- [Tasks to perform]:
a: According to the passage on SQL below, which keyword actually does the selecting in a query?
b: Pick up the passage on SQL below after its last sentence and keep writing in the same voice.

- [Selected excerpt]:

On the "regular programming is just better than SQL" idea: suppose we want to find something complicated, like "parties with an odd number of guests, where none are friends, or friends of friends". In a program, we can grind out each part, bolt on the limitations, and we'll get something ugly but working. Solving that in SQL involves a stroke of inspiration, I assume, and may not be possible (can SQL check even/odd?) As someone who took a database course a long time ago and once taught Access, I can say that's definitely true.

SQL is clunky and awkward

This first complaint is legitimate. Possibly the only one that will be: SELECT isn't a great word, since it doesn't do the selecting. WHERE selects. SELECT merely tells us what parts to display. SELECT id FROM people WHERE name<>"unknown"; selects people with names, and displays only their id's. Literally the first thing people see about SQL is the confusing SELECT keyword.

Target pointing data

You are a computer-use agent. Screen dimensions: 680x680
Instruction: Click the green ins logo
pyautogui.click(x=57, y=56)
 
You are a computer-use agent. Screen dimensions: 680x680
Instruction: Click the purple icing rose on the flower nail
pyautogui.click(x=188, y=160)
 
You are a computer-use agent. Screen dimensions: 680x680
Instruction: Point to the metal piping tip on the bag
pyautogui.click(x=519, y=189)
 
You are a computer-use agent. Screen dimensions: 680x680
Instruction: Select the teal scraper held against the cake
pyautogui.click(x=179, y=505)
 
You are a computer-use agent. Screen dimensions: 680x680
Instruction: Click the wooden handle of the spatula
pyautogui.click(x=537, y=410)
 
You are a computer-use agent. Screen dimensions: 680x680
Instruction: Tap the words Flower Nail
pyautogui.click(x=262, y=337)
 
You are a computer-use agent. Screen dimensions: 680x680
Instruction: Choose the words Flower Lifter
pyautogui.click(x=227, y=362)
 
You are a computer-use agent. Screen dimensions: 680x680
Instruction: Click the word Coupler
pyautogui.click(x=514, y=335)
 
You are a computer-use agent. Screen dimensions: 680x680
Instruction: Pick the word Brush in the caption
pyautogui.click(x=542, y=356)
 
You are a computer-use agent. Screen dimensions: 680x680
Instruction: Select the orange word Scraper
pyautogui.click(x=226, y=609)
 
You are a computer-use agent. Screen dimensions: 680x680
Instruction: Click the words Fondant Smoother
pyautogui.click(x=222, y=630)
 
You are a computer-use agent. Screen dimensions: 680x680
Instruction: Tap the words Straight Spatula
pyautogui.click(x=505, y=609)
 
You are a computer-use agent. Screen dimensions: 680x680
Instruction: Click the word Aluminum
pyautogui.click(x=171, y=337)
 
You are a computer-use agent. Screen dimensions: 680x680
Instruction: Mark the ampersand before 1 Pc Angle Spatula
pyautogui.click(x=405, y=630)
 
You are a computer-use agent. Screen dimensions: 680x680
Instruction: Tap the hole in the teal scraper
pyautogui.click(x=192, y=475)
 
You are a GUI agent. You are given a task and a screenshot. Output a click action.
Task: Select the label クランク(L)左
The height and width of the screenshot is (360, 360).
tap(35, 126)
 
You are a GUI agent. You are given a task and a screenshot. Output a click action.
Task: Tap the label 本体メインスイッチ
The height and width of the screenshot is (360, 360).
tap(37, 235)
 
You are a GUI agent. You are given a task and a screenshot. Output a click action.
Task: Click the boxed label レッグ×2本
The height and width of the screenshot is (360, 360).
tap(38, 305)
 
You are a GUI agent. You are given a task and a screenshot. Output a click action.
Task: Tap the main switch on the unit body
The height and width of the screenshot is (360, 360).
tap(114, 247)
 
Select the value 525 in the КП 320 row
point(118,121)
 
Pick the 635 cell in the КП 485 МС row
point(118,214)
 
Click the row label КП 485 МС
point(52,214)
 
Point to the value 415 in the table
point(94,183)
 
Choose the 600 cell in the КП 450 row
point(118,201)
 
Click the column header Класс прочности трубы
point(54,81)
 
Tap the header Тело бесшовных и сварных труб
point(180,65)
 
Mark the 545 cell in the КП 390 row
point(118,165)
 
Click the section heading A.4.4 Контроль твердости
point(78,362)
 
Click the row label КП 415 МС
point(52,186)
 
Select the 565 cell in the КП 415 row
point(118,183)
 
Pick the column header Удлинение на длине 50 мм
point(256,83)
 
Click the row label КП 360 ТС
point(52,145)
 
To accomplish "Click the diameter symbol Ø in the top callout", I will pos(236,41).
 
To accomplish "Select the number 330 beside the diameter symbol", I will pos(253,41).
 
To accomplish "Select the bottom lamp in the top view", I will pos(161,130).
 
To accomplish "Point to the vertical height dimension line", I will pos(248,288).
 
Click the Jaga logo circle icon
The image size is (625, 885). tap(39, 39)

- [Exercise answers]:
a: WHERE does the selecting.

b:
But the real problem isn't looks -- it's the backwards way SQL works. Let's start with Cats and the foods they like. This is what convinces most people that databases are clunky. Here's the way it should look, as a class:

class Cat {
  int ID; // someone somewhere will probably need this
  string name="Fluffy"; // the default name
  List<string> Foods; //  <-- a lovely list of this cat's favorite foods

List<Cat> Cats; // create the actual list

Next is the database method. Notice how -- this is crazy -- cats don't say what they eat. We need another table for that:

create table Cats (
  id int primary key,
  name varchar(20) default 'fluffy' /* databases need to limit the size of strings */

create table catEats (
  food varchar(20),
  cat_id int  /* this must match the id of some Cat */

Database rows must be a fixed length. There's no way for each Cat to include a list of foods (well, sort of). We're forced to make a separate table. To a programmer, catEats is a frankenstein where every cat's personal food lists are jammed together.

For a little context, and since I'm terrible at databases, here's how we fill those tables.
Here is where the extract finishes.